### Your goal
Reproduce the following lines verbatim, omitting the pictures from your answer.

### Listing
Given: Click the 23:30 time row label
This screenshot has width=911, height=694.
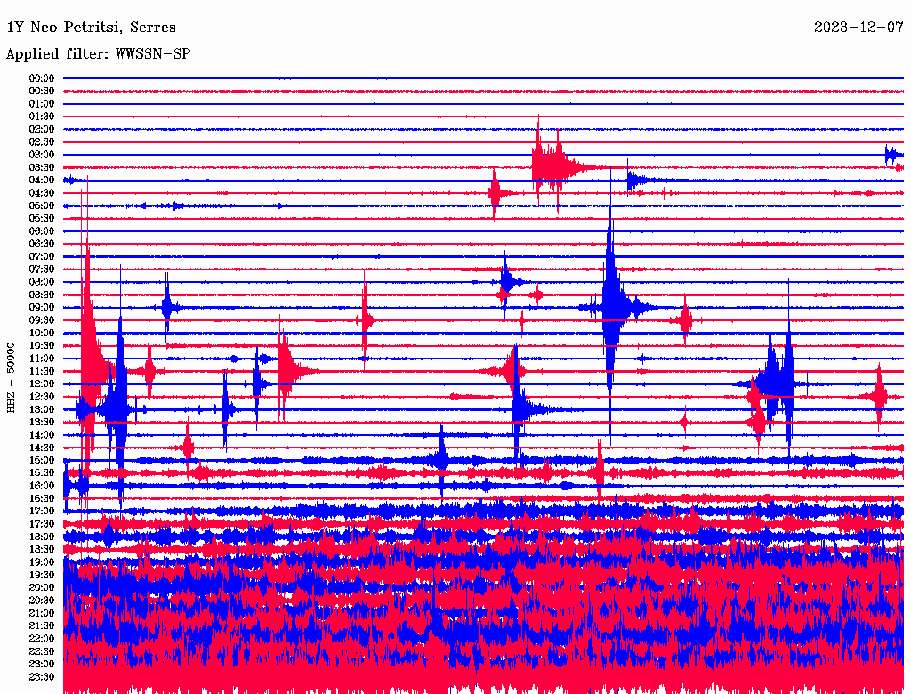Looking at the screenshot, I should pos(42,677).
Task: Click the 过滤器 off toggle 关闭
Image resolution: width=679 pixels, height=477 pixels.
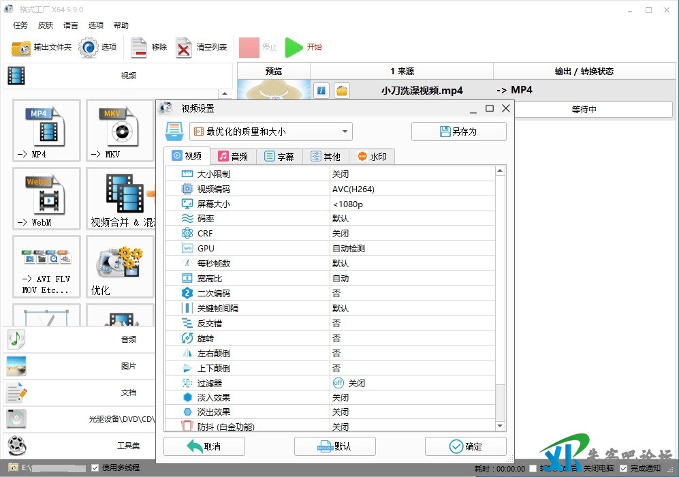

### Solution to this task
Given: Click the 23:30 time row label
This screenshot has width=911, height=694.
Looking at the screenshot, I should pos(42,677).
Task: Click the 过滤器 off toggle 关闭
Image resolution: width=679 pixels, height=477 pixels.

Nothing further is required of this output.